Ties cited to Tajikistan’s regime
Hydro entered into its agreement with TML in 2007. A court-appointed administrator in the British Virgin Islands, Matthew Richardson, has told DN that there was “no rational commercial reason” for the aluminum plant in Tajikistan to do business through a so-called “offshore” company like TML, based in the British Virgin Islands and with no “track record” with the aluminum business.
DN reported that Richardson was appointed by The Eastern Caribbean Supreme Court in another case involving TML and an offshore company that Hydro also dealt with before TML was created called CDH. The two companies handled international trading for the aluminum plant Talco, which Richardson has stated in court documents is controlled by the president of Tajikistan and members of his family. He has stated they also have controlled both TML and CDH “directly or indirectly” through the various companies and individuals listed as TML’s and CDN’s owners, who operate “under orders or instructions from business partners to the president and his family.” The aluminum business in Tajikistan, he has claimed, “generates hundreds of millions of dollars” every year.
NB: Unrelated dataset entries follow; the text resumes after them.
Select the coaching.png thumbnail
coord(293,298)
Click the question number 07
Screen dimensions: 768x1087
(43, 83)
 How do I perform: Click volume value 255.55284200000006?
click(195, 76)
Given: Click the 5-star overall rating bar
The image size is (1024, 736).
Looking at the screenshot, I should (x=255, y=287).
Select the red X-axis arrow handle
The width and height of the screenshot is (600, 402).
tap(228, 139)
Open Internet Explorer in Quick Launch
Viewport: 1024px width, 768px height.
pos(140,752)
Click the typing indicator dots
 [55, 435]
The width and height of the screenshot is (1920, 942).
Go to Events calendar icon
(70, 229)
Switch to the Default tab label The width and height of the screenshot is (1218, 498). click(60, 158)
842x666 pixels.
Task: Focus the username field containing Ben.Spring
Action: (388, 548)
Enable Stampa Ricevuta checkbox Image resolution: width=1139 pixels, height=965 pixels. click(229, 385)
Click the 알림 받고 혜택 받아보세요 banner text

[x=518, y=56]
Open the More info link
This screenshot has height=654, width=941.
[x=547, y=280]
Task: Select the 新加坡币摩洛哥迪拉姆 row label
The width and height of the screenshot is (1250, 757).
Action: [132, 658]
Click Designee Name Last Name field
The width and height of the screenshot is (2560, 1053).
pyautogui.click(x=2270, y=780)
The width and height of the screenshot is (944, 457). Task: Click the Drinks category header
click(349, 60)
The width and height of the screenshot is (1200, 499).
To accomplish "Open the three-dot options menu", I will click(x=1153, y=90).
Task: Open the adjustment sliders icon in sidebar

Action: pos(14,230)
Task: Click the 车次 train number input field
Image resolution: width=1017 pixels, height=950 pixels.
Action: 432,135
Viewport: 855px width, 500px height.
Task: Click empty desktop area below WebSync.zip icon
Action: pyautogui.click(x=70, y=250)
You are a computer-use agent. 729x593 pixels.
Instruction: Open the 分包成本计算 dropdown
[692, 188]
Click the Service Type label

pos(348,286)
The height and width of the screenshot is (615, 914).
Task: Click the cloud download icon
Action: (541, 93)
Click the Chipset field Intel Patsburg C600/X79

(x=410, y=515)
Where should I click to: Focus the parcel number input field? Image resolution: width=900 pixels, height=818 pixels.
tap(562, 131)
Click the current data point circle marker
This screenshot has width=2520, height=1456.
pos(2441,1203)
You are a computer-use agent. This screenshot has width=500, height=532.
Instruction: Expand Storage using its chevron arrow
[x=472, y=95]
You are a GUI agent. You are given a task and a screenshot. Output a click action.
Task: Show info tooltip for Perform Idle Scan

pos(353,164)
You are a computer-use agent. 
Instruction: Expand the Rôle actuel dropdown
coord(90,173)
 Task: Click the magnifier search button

DN, citing court documents, reported that money was transferred or channeled through CDH and later to TML in an effort to deplete CDH’s resources and make them unavailable for creditors.
Hydro chided for ‘lack of openness’
Mæland has also summoned Hydro’s chairman, Dag Mejdell, in for questioning while Christensen of the parliamentary committee claims that Hydro’s business in Tajikistan “displays a lack of openness that should not be found in a state-owned company.”
Hydro officials, who have been channeling all information about their Tajikistan business through their communications department, claimed they were unaware of the claims about and against CDH and TML in court documents. Hydro spokesman Erik Brynhildsbakken wrote in an email to DN that it would respond to the demands for answers by first preparing “a thorough account” for the business and trade ministry (politically led by Mæland), and did not want to comment further at this time.
Hydro has earlier stated that its activities in Tajikistan occurred “with support from Norway’s foreign ministry, the World Bank and the European Bank for Reconstruction and Development (EBRD).” That counters reports of warnings against doing such business in DN.
“If Hydro didn’t inform the (government) ministers about everything that’s come forward in DN’s coverage of the case, that’s worrisome,” Christensen said. “If memories are weak, they should be strengthened.”